I get it for 'flavor' purposes, but really, if all you want is flavor, you can simply add that flavor in yourself without the mechanical needlessness of such a distinction.

I want them to be there for narrative reasons. I think it's lame that a Cleric and a Wizard could end up with the same spells, or doing the same thing and both using the spell slot system. I don't even like the school of magic classification (a lot of them feel like fictional classification, but others feel arbitrarily meta in their classification).

I think the game would be more flavourful if Arcane Magic was better defined and had actual LIMITS to what it can do, and Divine Magic and Primal Magic and, eventually, Psionic, all had their clear field of expertise with very little overlap. I don't want to strictly go back to 'only Cleric can Heal', but maybe the expression of the healing would be different: for exemple, say a Cleric gets Healing Word and variations that work at a distance, an Arcane class uses Transmutation to repair damage on contact, and a Druid has improved variations on Goodberry (or like, a magical spring of healing water?) that take an action from the recipient but can be stocked up.

Stuff like that. They could even still all use the sacrosanct Spell Slot system (not a fan myself but whatever).

I also feel like a Cleric's Domain should have a bigger impact on their Spell List than it does now, at least twice what it is now.

But considering that this isn't what 5e is doing, I'm fine (if not enthused) with Psionic Spells.
 

Undrave

Legend
It was more like this:

A: Here is this new system we've designed, let's see what people think!
Fans: We hate it, we want something easy like everything else.
B: OK here is this other new system we've designed, let's see what people think!
Fans: We hate it, we want something easy like everything else.
A&B: OK here is this third new system which is easy and pretty similar to other things we've done!
Fans: We hate it, we want something even easier which is just like everything else
A&B: Fine. Spells. It's just like spells.
Fans: Good enough!

I mean, why are we pretending they didn't try, over and over again, for years now, to create a new system people liked? Why are we pretending fans didn't reject those new systems over and over again?

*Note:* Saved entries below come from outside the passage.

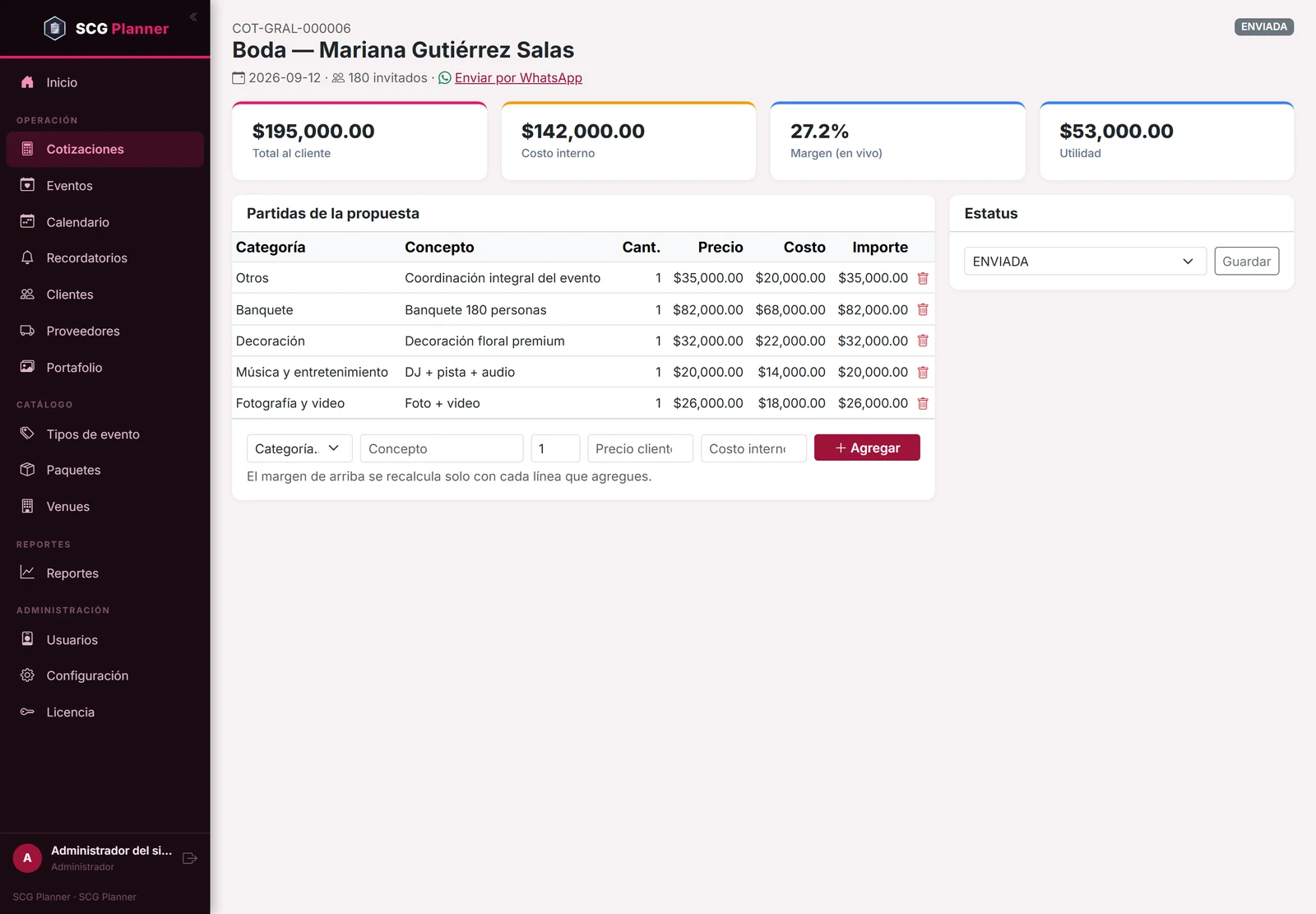Delete the Coordinación integral del evento row
The width and height of the screenshot is (1316, 914).
click(x=923, y=278)
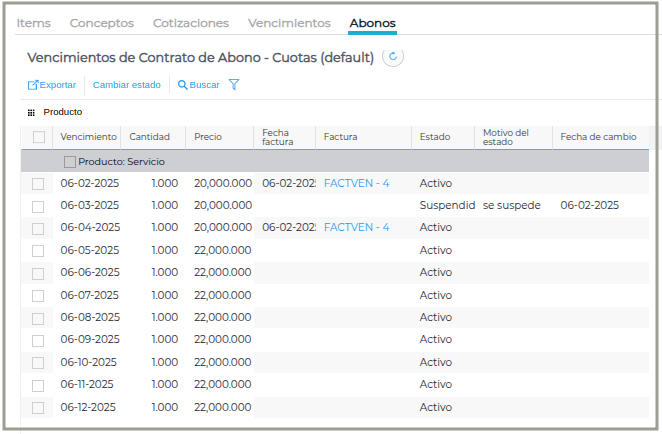Viewport: 662px width, 434px height.
Task: Open FACTVEN - 4 link in 06-02-2025 row
Action: pos(357,183)
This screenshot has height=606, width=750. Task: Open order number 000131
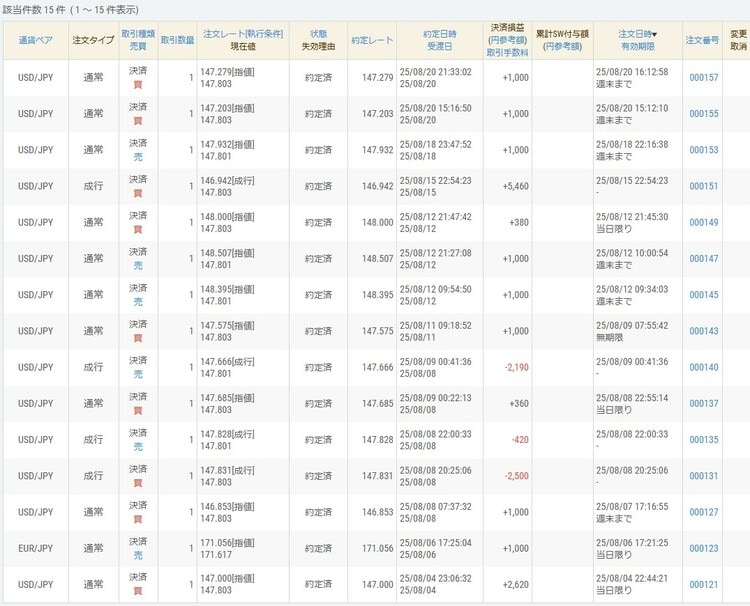click(x=704, y=476)
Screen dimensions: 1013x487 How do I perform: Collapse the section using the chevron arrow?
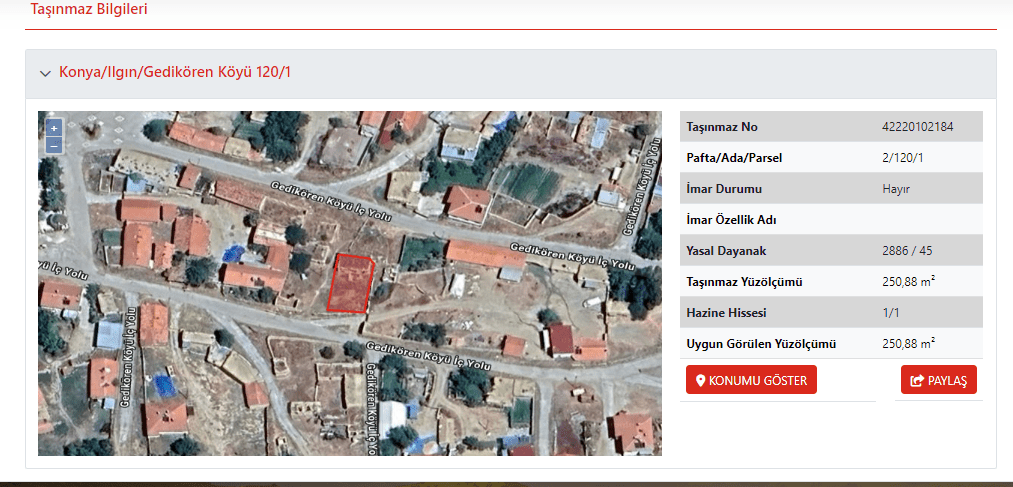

Augh... I LOVED the Psionic Dice concept... but people are complaining about 'learning a new system' really disappoint me in ways I struggle to put into word. It really sucks that anything adventurous is shot down for being 'too complicated' when it was literally just a DICE you keep in front of you! BLEH.
 


Snarf Zagyg

Notorious Liquefactionist
I mean, why are we pretending they didn't try, over and over again, for years now, to create a new system people liked? Why are we pretending fans didn't reject those new systems over and over again?

Designer A: So, the people didn't like what we designed.

Designer B: Hmmm... could the fault be in our design?

A&B Together: Peals of laughter.

Designer A: Good one! As if we can design poorly. They're probably holding it wrong.

Designer B: So, spells?
 

If I do say so myself, I make a mean tequila/mezcal old fashioned with a rim of smoked sea salt, using either a lemon or lime wedge to wet the rim.

I heard it goes well with tequila...

But back to the subject at hand, honestly, I don't see the benefit of keeping psionics separate from the existing magic system.

I liked the psi-die quite a bit. It added a neat mechanic that made it feel different without requiring a giant new susbsystem.

Augh... I LOVED the Psionic Dice concept... but people are complaining about 'learning a new system' really disappoint me in ways I struggle to put into word. It really sucks that anything adventurous is shot down for being 'too complicated' when it was literally just a DICE you keep in front of you! BLEH.